Designing Women was on during much of my junior high and high school years.  It passed into syndication, and I watched re-runs for years afterwards until it disappeared into those late night, hard-to-find slots on Nick at Nite, Lifetime, and WE.  The whole original cast worked well together and was necessary for the show to be a success as is so often the case with ensembles, but the character I admired the most was Julia Sugarbaker. 

I think we all found something of an inspiration in Julia.  She had it all together.  She was what real Southern girls with brains want to grow up to be.  Even when everything was falling down around her, she maintained dignity and poise, kept her kindness, and above all, dealt with situations with her formidable intellect.

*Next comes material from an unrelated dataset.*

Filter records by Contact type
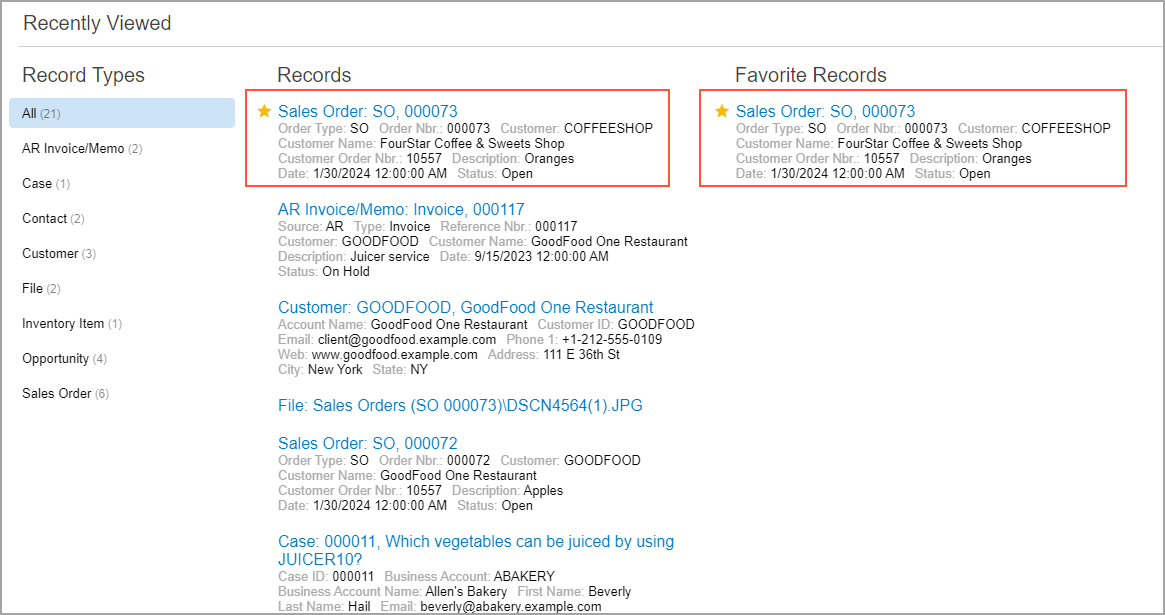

And that intellect was a mighty weapon.  She was erudite, a master of the art of linguistic skewer.  I loved her for that most of all.  She, like my own mother, was a woman who never needed to resort to profanities to reduce someone to a tiny little pile of ashes.  The famous "The Night the Lights Went Out in Georgia" speech remains one of my favorite examples of Julia in her rhetorical prime.

She also had a strong sense of what she would and would not allow, what was and was not going to happen in her life, in her world, and to herself.  Her moral code was unbending.  She knew what she believed, and she stood up for it fiercely, with the same grace and determination of the heroines of the movies I love from the 30s and 40s. 

She was never so rigid, though, that she couldn't laugh at herself and the absurdities of the world in which she found herself.  Humor, so much a part of the show, was also a part of her own personality.  Julia taught us not to take everything, including ourselves, quite so seriously. 

Dixie Carter, the classy lady who gave life to Julia Sugarbaker, passed away today.  I think that much of the charm and richness of Julia came straight from the graciousness of Dixie.  I wanted to take just this one little moment to honor the character who, with her velvet glove and iron fist attitude, served as an inspiration for so many of us.  I said earlier that we all wanted to be Julia when we grew up; I guess we all still do.